Prosegui il testo sulle mutilazioni genitali femminili, scrivendo il seguito che viene dopo la sua ultima frase.

Brano di lettura:
= = =
Solo in Italia, una ricerca dell’Università Bicocca di Milano ci dice che parliamo di quasi 88mila  donne che hanno subito queste pratica barbara. Nonostante i grandi numeri, però, nel nostro Paese sono ancora poche le donne che denunciano la propria esperienza di mutilazione e che mettono in discussione questa pratica.

Sono ancora meno le donne che, in un processo di conoscenza e cambiamento chiedono di ripristinare, in forma e funzione, i loro genitali esterni, al fine di ridurre dolori e disagi nella vita di tutti i giorni e per una piena e soddisfacente sessualità.

Conoscere e capire questo fenomeno, approfondirlo attraverso il confronto scientifico e culturale. È, questo, uno strumento fondamentale per divulgare consapevolezza e proporre azioni concrete presentando la chirurgia plastica come strumento di cura.

Ma sappiamo di cosa parliamo veramente?

Le mutilazioni genitali femminili (MGF) sono procedure che comportano la rimozione parziale o totale dei genitali esterni femminili e tutte le altre lesioni ai genitali femminili effettuate per motivi non medici, ma per ragioni culturali, di pressione sociale e per tradizioni che perpetuano un distorto ideale di purezza. Di solito vengono eseguite da un circoncisore tradizionale con una lama e senza anestetico.

Sono riconosciute dall’ONU come una pratica contro i diritti umani, ma sono ancora eseguite in diverse aree del mondo, dall’Africa all’Indonesia. Possono avvenire nelle prime settimane di vita, durante l’infanzia o all’inizio della pubertà. Ovviamente le modalità e le conseguenze sono diverse a seconda del luogo in cui vengono praticate.

Per quanto riguarda la stragrande maggioranza delle donne che l’hanno subita, la mutilazione avviene prima della migrazione oppure, nel caso delle seconde generazioni, in occasione di un viaggio nel Paese di origine.
= = =
Estratti dei record:

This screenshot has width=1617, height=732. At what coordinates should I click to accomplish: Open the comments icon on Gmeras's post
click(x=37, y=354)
= = =
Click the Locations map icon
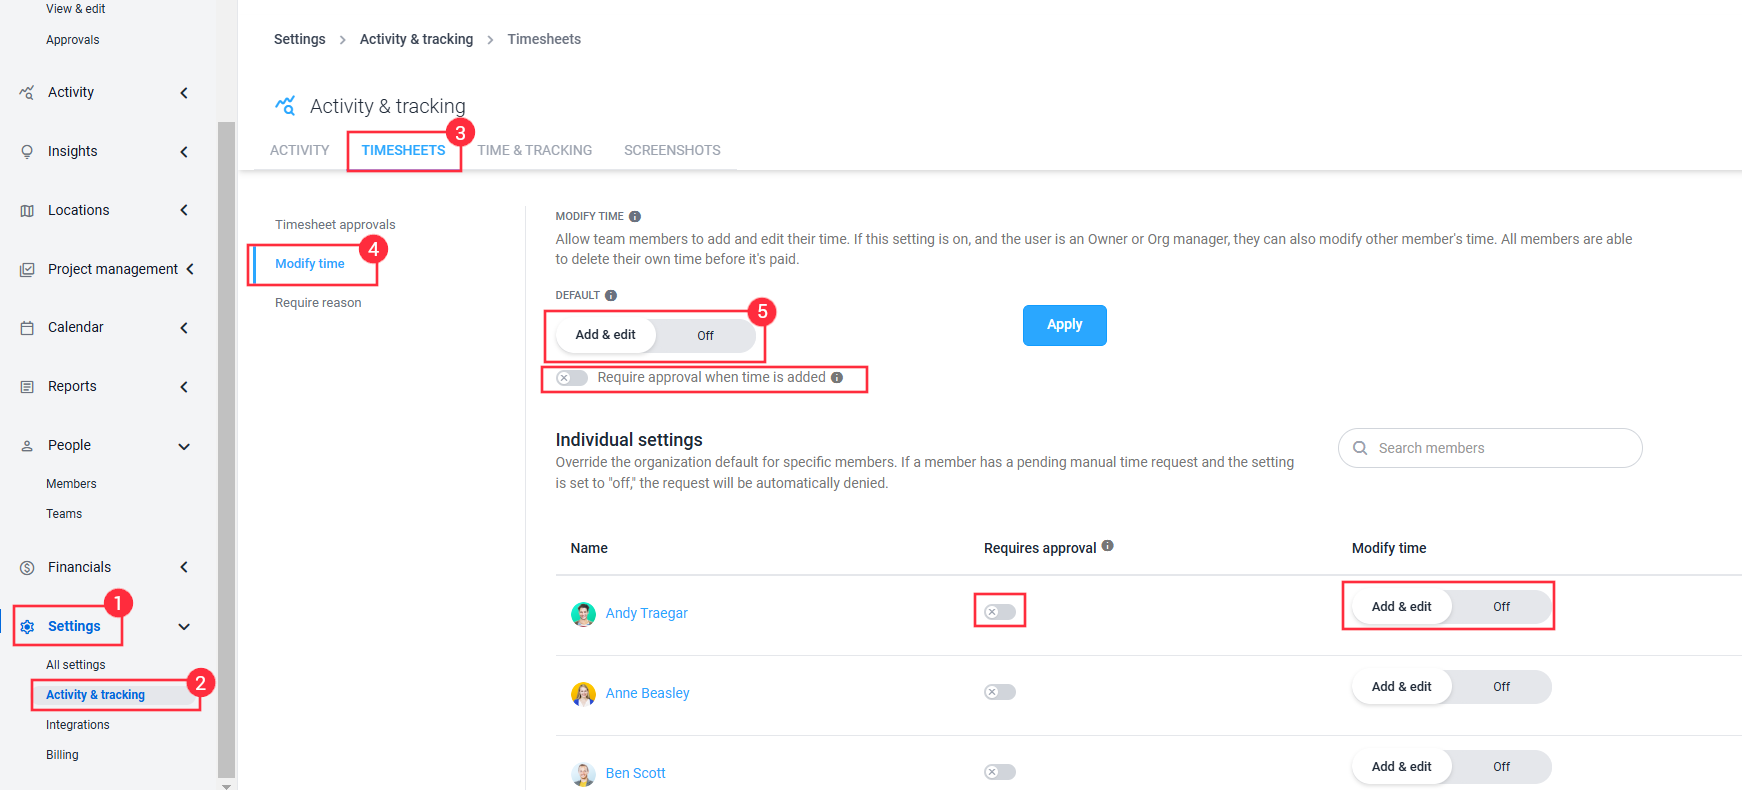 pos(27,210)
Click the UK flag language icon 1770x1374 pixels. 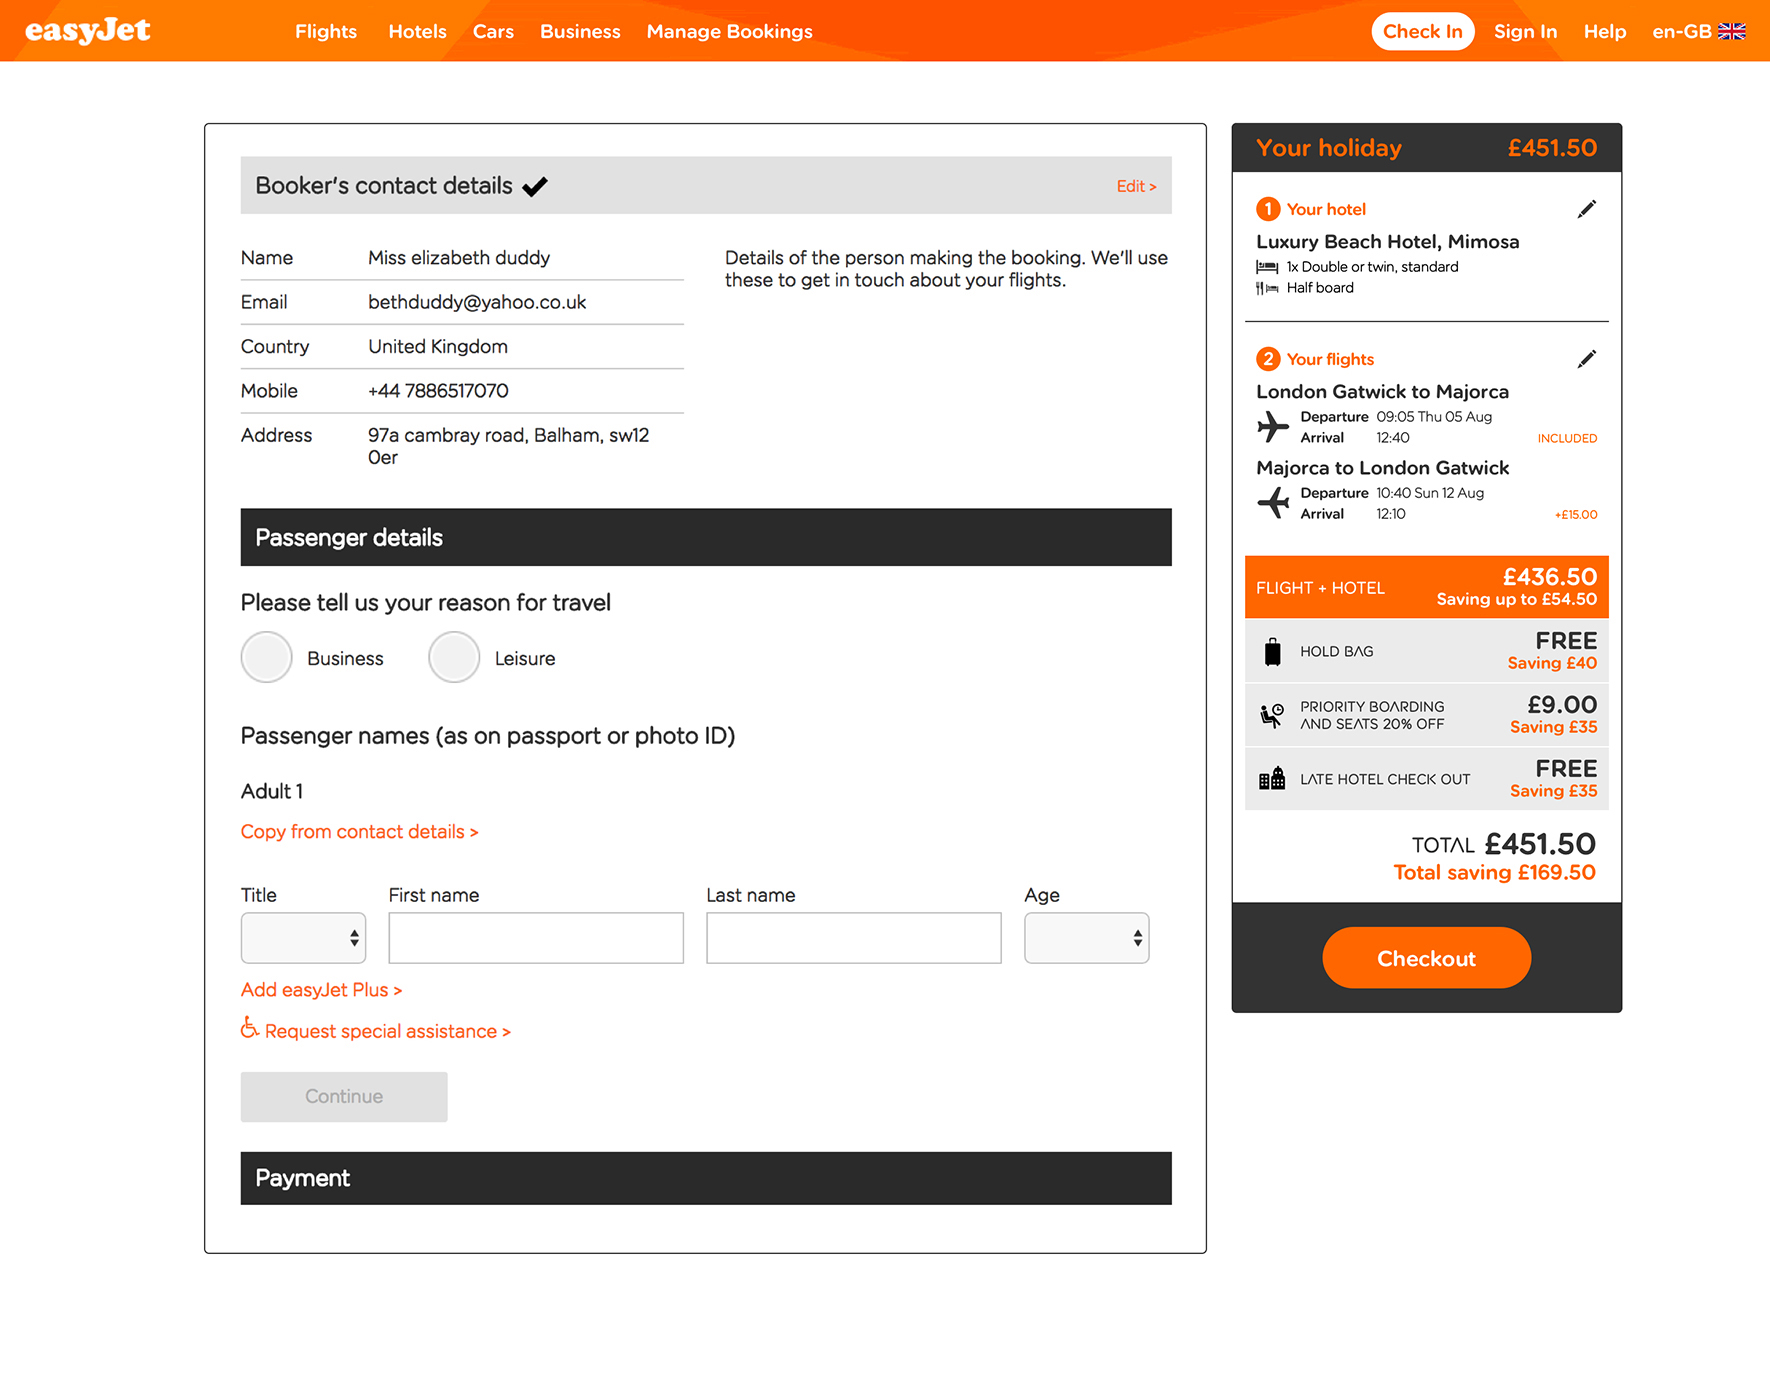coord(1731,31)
= = =
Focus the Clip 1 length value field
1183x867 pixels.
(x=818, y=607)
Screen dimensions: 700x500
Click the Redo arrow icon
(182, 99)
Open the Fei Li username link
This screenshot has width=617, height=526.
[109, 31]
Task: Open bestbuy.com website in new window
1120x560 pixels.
= = =
Risultato dell'esercizio:
Quando si asporta il clitoride (in realtà la sua parte “sporgente”) si parla di mutilazione di grado 1; se, oltre a questo, si riducono o eliminano le piccole labbra, si è di fronte a una mutilazione di grado 2.

Nel caso in cui, invece, si aggiunge il restringimento dell’introito vaginale, la cosiddetta infibulazione, è stata praticata una mutilazione di grado 3 e 4, a seconda dell’estensione della sutura di chiusura. Anche per i metodi rudimentali solitamente impiegati, le mutilazioni genitali femminili sono spesso causa di gravi infezioni e possono portare alla morte.

Pesantissima la conseguenza anche da un punto di vista psichico

Questo avviene a causa del trauma subito e dei disagi conseguenti, tra cui la difficoltà nella minzione (gli esiti cicatriziali rendono lungo e difficile lo svuotamento della vescica), il dolore durante i rapporti sessuali e l’impossibilità di partorire naturalmente. 

Nei mesi scorsi Palermo è stata sede del IV Summit Itinerante sulle Mutilazioni Genitali Femminili. Summit, organizzato dalla Società Italiana di Chirurgia Plastica Ricostruttiva-rigenerativa ed Estetica (SICPRE). A collaborare l’Unità operativa di Chirurgia Plastica del Policlinico “Paolo Giaccone” diretta da Adriana Cordova. 

«Abbiamo avuto un’importante occasione – spiega la prof.ssa Adriana Cordova – per informare e sensibilizzare su questa pratica. Pratica, che costituisce nel diritto internazionale una grave violazione dei diritti umani a danno di milioni di bambine, ragazze e donne.

La sinergia tra professionisti

L’obiettivo è stato quello di fare incontrare le categorie professionali coinvolte nel tema e assicurare la migliore assistenza alle donne vittime di questa pratica».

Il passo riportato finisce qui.